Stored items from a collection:
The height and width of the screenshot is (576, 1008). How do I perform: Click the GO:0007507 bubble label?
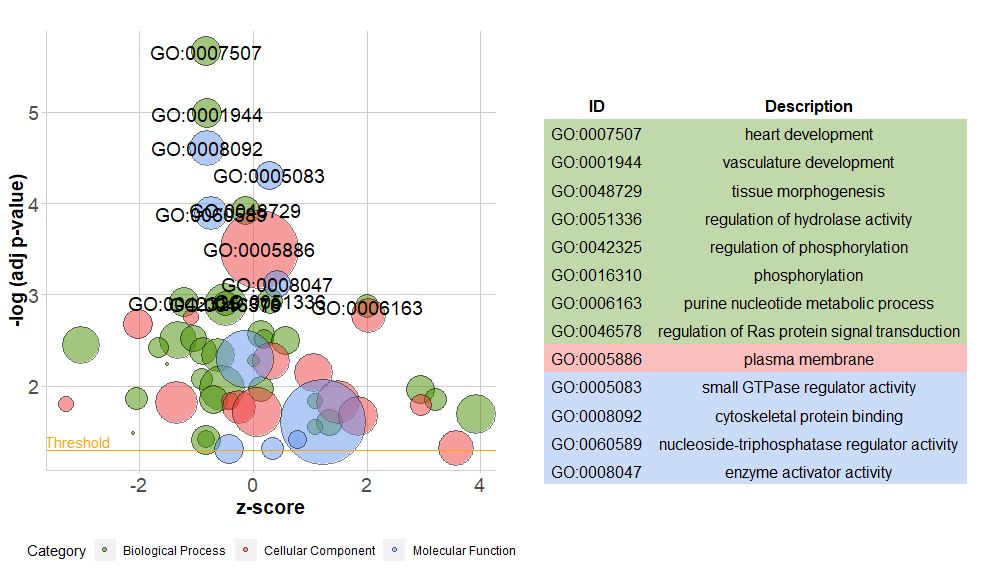pos(206,53)
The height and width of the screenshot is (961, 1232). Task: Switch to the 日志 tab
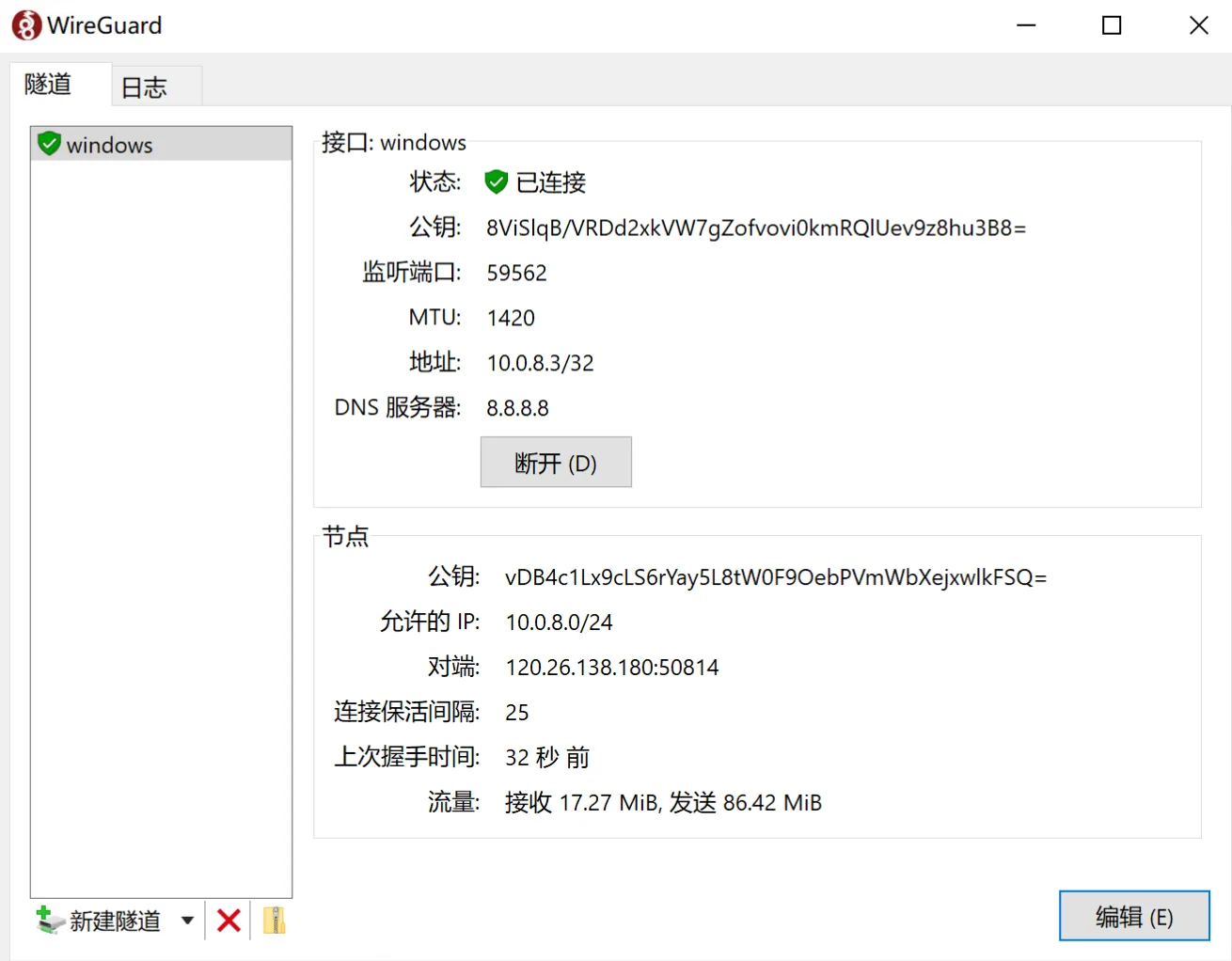click(x=144, y=87)
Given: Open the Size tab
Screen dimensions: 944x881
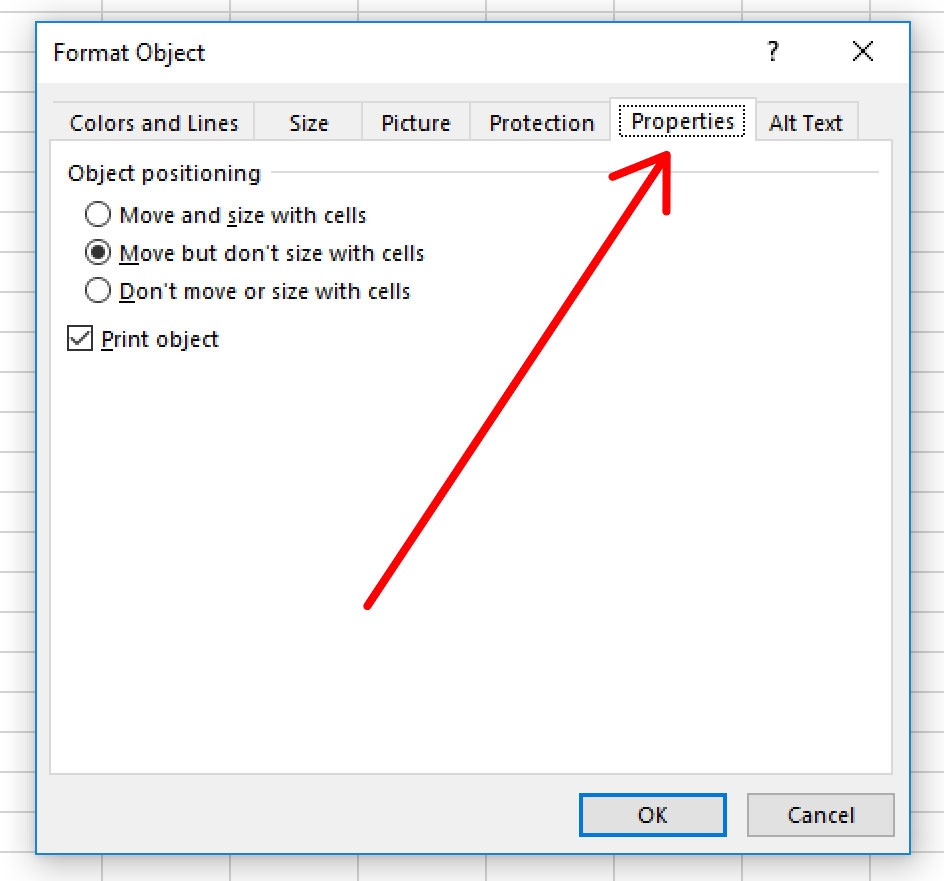Looking at the screenshot, I should click(x=308, y=123).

> _What the task asks_: The answer must be an exact copy of the lines from the one containing "The height and width of the screenshot is (961, 1232)." through the last line of the records, and nothing else. Pictures do not belong in it.

> _Exercise answer_:
The height and width of the screenshot is (961, 1232). Task: Switch to the 日志 tab
click(x=144, y=87)
Given: Open the Size tab
Screen dimensions: 944x881
Looking at the screenshot, I should click(x=308, y=123).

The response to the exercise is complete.